Set problem: Copy out all of the entries below, changing "GUI agent" to "desktop agent" wherever it appears and leaving everything else as it is.

# START OF Record extracts

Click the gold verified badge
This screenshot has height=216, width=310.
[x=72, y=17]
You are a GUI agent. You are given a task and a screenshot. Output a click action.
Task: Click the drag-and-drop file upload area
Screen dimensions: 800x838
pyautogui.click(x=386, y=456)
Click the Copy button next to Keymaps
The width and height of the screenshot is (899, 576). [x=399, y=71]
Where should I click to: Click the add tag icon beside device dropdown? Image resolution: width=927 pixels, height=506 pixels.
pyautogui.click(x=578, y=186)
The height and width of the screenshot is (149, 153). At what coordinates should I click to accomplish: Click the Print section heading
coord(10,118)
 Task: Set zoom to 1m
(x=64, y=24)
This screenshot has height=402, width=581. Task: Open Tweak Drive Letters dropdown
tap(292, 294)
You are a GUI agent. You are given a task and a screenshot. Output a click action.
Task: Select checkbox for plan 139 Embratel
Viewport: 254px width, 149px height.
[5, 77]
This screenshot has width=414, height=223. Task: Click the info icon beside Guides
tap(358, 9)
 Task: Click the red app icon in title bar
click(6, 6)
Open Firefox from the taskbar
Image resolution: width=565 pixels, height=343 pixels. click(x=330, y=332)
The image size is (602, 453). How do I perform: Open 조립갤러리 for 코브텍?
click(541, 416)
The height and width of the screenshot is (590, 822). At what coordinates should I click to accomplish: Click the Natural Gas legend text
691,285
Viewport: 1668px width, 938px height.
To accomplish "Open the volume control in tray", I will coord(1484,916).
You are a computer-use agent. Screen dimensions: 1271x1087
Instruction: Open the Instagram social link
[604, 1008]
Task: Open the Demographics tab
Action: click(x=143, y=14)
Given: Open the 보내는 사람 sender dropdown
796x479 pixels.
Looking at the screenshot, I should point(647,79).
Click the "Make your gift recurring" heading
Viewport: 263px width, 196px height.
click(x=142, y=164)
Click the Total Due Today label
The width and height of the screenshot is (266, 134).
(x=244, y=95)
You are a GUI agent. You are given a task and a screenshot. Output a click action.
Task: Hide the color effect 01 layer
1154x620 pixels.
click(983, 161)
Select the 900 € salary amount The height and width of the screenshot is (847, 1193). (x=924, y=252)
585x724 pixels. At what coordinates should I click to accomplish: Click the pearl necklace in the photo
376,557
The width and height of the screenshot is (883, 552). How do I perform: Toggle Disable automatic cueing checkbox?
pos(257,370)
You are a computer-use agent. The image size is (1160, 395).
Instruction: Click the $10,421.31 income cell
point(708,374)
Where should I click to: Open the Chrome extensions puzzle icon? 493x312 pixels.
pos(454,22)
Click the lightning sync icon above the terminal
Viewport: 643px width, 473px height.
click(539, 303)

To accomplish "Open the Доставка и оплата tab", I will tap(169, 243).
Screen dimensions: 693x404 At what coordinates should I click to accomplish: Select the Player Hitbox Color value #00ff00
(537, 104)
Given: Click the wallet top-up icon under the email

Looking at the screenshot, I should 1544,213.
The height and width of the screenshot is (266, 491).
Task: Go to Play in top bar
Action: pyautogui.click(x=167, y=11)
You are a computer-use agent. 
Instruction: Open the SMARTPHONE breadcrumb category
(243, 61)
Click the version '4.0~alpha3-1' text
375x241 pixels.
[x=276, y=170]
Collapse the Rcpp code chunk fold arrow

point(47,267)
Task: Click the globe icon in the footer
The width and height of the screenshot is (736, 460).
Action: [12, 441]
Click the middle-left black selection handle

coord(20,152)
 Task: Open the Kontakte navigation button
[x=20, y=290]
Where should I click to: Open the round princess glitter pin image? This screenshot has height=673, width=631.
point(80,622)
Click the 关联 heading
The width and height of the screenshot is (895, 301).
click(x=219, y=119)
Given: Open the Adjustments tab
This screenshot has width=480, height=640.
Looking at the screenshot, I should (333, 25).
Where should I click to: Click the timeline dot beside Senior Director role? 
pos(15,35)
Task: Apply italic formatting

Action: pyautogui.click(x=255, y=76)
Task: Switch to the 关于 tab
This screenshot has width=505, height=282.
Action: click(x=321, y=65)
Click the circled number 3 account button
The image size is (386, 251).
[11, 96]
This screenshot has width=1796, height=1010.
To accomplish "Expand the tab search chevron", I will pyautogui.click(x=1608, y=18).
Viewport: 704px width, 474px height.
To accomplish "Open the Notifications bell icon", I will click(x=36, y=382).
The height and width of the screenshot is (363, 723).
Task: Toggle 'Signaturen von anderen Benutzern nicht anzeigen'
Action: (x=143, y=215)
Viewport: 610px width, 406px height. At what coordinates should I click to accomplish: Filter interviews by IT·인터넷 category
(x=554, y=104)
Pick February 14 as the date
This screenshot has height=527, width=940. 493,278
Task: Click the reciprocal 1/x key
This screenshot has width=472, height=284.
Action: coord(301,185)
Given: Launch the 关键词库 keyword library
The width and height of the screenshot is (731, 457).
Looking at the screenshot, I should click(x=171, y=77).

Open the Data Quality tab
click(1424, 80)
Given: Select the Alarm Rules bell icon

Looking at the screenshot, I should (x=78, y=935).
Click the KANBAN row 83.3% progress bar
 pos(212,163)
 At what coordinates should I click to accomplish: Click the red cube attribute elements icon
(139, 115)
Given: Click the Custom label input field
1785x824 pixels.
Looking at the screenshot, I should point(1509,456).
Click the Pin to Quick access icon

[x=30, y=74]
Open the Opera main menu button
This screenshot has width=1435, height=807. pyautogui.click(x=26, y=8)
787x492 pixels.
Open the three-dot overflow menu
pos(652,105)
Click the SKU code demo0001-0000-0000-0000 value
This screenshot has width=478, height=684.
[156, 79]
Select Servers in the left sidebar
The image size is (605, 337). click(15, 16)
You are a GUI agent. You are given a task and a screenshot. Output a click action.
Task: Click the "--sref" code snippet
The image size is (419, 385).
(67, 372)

# END OF Record extracts

Written answer:
Click the gold verified badge
This screenshot has height=216, width=310.
[x=72, y=17]
You are a desktop agent. You are given a task and a screenshot. Output a click action.
Task: Click the drag-and-drop file upload area
Screen dimensions: 800x838
pyautogui.click(x=386, y=456)
Click the Copy button next to Keymaps
The width and height of the screenshot is (899, 576). [x=399, y=71]
Where should I click to: Click the add tag icon beside device dropdown? Image resolution: width=927 pixels, height=506 pixels.
pyautogui.click(x=578, y=186)
The height and width of the screenshot is (149, 153). At what coordinates should I click to accomplish: Click the Print section heading
coord(10,118)
 Task: Set zoom to 1m
(x=64, y=24)
This screenshot has height=402, width=581. Task: Open Tweak Drive Letters dropdown
tap(292, 294)
You are a desktop agent. You are given a task and a screenshot. Output a click action.
Task: Select checkbox for plan 139 Embratel
Viewport: 254px width, 149px height.
[5, 77]
This screenshot has width=414, height=223. Task: Click the info icon beside Guides
tap(358, 9)
 Task: Click the red app icon in title bar
click(6, 6)
Open Firefox from the taskbar
Image resolution: width=565 pixels, height=343 pixels. click(x=330, y=332)
The image size is (602, 453). How do I perform: Open 조립갤러리 for 코브텍?
click(541, 416)
The height and width of the screenshot is (590, 822). At what coordinates should I click to accomplish: Click the Natural Gas legend text
691,285
Viewport: 1668px width, 938px height.
To accomplish "Open the volume control in tray", I will coord(1484,916).
You are a computer-use agent. Screen dimensions: 1271x1087
Instruction: Open the Instagram social link
[604, 1008]
Task: Open the Demographics tab
Action: click(x=143, y=14)
Given: Open the 보내는 사람 sender dropdown
796x479 pixels.
Looking at the screenshot, I should point(647,79).
Click the "Make your gift recurring" heading
Viewport: 263px width, 196px height.
click(x=142, y=164)
Click the Total Due Today label
The width and height of the screenshot is (266, 134).
(x=244, y=95)
You are a desktop agent. You are given a task and a screenshot. Output a click action.
Task: Hide the color effect 01 layer
1154x620 pixels.
click(983, 161)
Select the 900 € salary amount The height and width of the screenshot is (847, 1193). (x=924, y=252)
585x724 pixels. At what coordinates should I click to accomplish: Click the pearl necklace in the photo
376,557
The width and height of the screenshot is (883, 552). How do I perform: Toggle Disable automatic cueing checkbox?
pos(257,370)
You are a computer-use agent. The image size is (1160, 395).
Instruction: Click the $10,421.31 income cell
point(708,374)
Where should I click to: Open the Chrome extensions puzzle icon? 493x312 pixels.
pos(454,22)
Click the lightning sync icon above the terminal
Viewport: 643px width, 473px height.
click(539, 303)

To accomplish "Open the Доставка и оплата tab", I will tap(169, 243).
Screen dimensions: 693x404 At what coordinates should I click to accomplish: Select the Player Hitbox Color value #00ff00
(537, 104)
Given: Click the wallet top-up icon under the email

Looking at the screenshot, I should 1544,213.
The height and width of the screenshot is (266, 491).
Task: Go to Play in top bar
Action: pyautogui.click(x=167, y=11)
You are a computer-use agent. 
Instruction: Open the SMARTPHONE breadcrumb category
(243, 61)
Click the version '4.0~alpha3-1' text
375x241 pixels.
[x=276, y=170]
Collapse the Rcpp code chunk fold arrow

point(47,267)
Task: Click the globe icon in the footer
The width and height of the screenshot is (736, 460).
Action: [12, 441]
Click the middle-left black selection handle

coord(20,152)
 Task: Open the Kontakte navigation button
[x=20, y=290]
Where should I click to: Open the round princess glitter pin image? This screenshot has height=673, width=631.
point(80,622)
Click the 关联 heading
The width and height of the screenshot is (895, 301).
click(x=219, y=119)
Given: Open the Adjustments tab
This screenshot has width=480, height=640.
Looking at the screenshot, I should (333, 25).
Where should I click to: Click the timeline dot beside Senior Director role? 
pos(15,35)
Task: Apply italic formatting

Action: pyautogui.click(x=255, y=76)
Task: Switch to the 关于 tab
This screenshot has width=505, height=282.
Action: click(x=321, y=65)
Click the circled number 3 account button
The image size is (386, 251).
[11, 96]
This screenshot has width=1796, height=1010.
To accomplish "Expand the tab search chevron", I will pyautogui.click(x=1608, y=18).
Viewport: 704px width, 474px height.
To accomplish "Open the Notifications bell icon", I will click(x=36, y=382).
The height and width of the screenshot is (363, 723).
Task: Toggle 'Signaturen von anderen Benutzern nicht anzeigen'
Action: (x=143, y=215)
Viewport: 610px width, 406px height. At what coordinates should I click to accomplish: Filter interviews by IT·인터넷 category
(x=554, y=104)
Pick February 14 as the date
This screenshot has height=527, width=940. 493,278
Task: Click the reciprocal 1/x key
This screenshot has width=472, height=284.
Action: coord(301,185)
Given: Launch the 关键词库 keyword library
The width and height of the screenshot is (731, 457).
Looking at the screenshot, I should click(x=171, y=77).

Open the Data Quality tab
click(1424, 80)
Given: Select the Alarm Rules bell icon

Looking at the screenshot, I should (x=78, y=935).
Click the KANBAN row 83.3% progress bar
 pos(212,163)
 At what coordinates should I click to accomplish: Click the red cube attribute elements icon
(139, 115)
Given: Click the Custom label input field
1785x824 pixels.
Looking at the screenshot, I should point(1509,456).
Click the Pin to Quick access icon

[x=30, y=74]
Open the Opera main menu button
This screenshot has width=1435, height=807. pyautogui.click(x=26, y=8)
787x492 pixels.
Open the three-dot overflow menu
pos(652,105)
Click the SKU code demo0001-0000-0000-0000 value
This screenshot has width=478, height=684.
[156, 79]
Select Servers in the left sidebar
The image size is (605, 337). click(15, 16)
You are a desktop agent. You are given a task and a screenshot. Output a click action.
Task: Click the "--sref" code snippet
The image size is (419, 385).
(67, 372)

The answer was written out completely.